Of course that’s the sort of socio-economic distinction. If you are more interested in our cultural images, you could say it starts with Lewis and Clark and the mountain men, with the communities which sprang up during the California Gold Rush and the beginning of settlement of Oregon in the 1840’s being the first that I think would have resembled the stereotypcial western film set.

The other end of things is harder to define. I think for all practical economic and social purposes, Turner’s definition is correct (even in places like Arizona, most settlements within the territory had governments and it wasn’t the free-for-all earlier expansion had been). But one must admit that things that seemed distinctly old-west-y continued to occur well into the 1910’s, such as train robberies, gold rushes (on a modest scale), and plus that whole Pancho Villa business.

In terms of the general milieu of small western towns, the 1930’s was the crucial decade-- towns that at the start of the decade looked much like stereotypical old west towns with muddy roads, false-fronts and boardwalks either disappeared due to depression economic conditions or got some of their first civic improvements (paved roads, electricity, ect) from New Deal programs.
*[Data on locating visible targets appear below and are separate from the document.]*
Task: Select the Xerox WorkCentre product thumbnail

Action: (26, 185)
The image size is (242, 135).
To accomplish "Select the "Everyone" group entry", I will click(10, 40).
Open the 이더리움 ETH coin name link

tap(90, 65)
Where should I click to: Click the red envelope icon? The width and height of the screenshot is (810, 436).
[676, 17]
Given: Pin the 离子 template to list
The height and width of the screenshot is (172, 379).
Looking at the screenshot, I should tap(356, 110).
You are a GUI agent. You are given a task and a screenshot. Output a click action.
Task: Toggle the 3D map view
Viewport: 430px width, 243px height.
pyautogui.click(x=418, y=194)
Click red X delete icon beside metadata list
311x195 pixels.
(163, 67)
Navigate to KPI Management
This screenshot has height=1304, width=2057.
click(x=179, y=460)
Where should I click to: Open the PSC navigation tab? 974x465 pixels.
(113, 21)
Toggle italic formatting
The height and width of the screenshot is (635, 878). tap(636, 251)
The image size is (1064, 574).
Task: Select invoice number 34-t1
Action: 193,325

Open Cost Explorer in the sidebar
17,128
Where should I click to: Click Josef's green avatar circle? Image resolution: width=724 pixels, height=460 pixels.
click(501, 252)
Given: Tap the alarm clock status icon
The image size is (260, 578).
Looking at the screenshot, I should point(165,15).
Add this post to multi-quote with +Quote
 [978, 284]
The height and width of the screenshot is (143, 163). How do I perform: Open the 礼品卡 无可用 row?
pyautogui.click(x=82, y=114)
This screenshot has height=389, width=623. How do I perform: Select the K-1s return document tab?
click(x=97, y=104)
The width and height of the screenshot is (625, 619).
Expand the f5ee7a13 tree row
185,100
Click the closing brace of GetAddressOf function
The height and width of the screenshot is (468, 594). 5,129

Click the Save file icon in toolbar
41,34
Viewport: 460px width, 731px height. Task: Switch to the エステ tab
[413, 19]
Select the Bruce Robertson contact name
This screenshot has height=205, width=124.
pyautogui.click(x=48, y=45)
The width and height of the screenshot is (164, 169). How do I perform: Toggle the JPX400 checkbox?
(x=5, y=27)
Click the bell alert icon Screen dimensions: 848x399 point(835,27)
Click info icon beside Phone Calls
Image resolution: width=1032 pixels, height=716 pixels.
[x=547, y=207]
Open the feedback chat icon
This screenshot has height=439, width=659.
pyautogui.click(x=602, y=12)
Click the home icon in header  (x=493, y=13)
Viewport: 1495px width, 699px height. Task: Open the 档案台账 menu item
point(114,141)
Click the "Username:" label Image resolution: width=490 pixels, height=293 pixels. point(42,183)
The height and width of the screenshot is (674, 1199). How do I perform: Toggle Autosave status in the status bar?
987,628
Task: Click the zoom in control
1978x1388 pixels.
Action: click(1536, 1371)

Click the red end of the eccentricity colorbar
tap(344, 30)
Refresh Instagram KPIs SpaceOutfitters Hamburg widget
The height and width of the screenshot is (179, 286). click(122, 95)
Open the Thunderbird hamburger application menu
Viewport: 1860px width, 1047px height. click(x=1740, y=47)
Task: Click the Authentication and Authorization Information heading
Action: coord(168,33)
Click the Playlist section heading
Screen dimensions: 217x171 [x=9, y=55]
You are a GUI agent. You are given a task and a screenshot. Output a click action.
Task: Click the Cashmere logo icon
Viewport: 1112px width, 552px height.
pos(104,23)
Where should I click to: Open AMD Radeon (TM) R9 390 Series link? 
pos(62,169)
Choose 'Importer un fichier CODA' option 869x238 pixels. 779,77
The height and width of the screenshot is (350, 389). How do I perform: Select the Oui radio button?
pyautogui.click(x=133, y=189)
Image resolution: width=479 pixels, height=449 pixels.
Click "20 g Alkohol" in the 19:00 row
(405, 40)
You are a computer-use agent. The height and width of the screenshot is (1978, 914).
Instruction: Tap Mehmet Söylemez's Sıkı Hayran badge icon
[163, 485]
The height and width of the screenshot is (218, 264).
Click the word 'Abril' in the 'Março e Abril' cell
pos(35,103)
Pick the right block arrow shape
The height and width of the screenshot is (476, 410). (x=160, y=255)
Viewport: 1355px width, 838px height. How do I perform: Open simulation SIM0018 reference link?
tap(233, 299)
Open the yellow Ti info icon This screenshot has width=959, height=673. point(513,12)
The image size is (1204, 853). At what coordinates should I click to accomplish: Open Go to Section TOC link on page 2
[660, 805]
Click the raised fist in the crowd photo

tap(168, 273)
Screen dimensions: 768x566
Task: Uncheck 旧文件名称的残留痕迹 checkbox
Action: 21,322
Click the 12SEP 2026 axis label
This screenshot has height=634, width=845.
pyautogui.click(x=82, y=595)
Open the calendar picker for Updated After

In the introduction to The Virginian (published in 1900), Owen Wister refers to the timeframe of the novel in this sentence:

*Any narrative which presents faithfully a day and a generation is of necessity historical; and this one presents Wyoming between 1874 and 1890.
*
Here he is clearly referring to a bygone era, what we would call the “Old West”. Note that this was only ten years in the past, nonetheless, it was clearly a time and a place distinct from his own.

Cinematically, I’d say with The Wild Bunch, which is set in 1914. The last of the Old West outlaws, going out with a bang.

Another vote for the early 1910s, as the show ‘Wild West Tech’ seem to cover the period from 1830s to 1910s over it’s three seasons (one segment showed the use of an armored Model-T to attack striking miners).
And if you can’t trust the Carradine brothers to get it right, who can you trust…:stuck_out_tongue:

As **GreasyJack **implied, it was in 1890 when it was made offiicial. The superintendent of the 1890 census announced that the frontier was now closed.

As this thread so powerfully illustrates, there is no agreement on this of any kind. Nor can there be. Each use tends to look at a different dimension and therefore uses different definitions. There would not be any agreement even within those definitions.

I actually was thinking of the other, real Wild Bunch - Butch Cassidy’s. They last operated in the USA in 1901, which seems as good a place to end as any other. Checking wiki it seems the vestiges of the Hole-in-the-Wall Gang in the loosest sense lasted up until ~1910, which also seems pretty reasonable.

It depends on the state and the local, the regional indian tribes, the population centers, the different homesteading phases, and the railroads.

By the 1880’s Denver and San Francisco were major developed cities that were more like the EAST, than the old west. Nobody in Denver or San Francisco in 1880 feared an indian attack.

On the other hand 1880 Arizona could be a dangerous, primitive, and wild place to be

By 1890 all of the indian tribes in all states west of the Mississippi were captured or on reservations, and the military was abandoning and tearing down forts in the west.

I think if you took a 4 month wagon train to California in 1850, you would call it a trip thru the old west, but if you returned to the east via a 2 day luxury railroad car in the 1870’s, it would not seem like “the old west”, nor the same place that you walked thru 20 years earlier at all.

FWIW … Wyatt Earp died in 1929.

Well that was where they ended the Old West in The Shootist – 1901, coinciding with the death of Queen Victoria.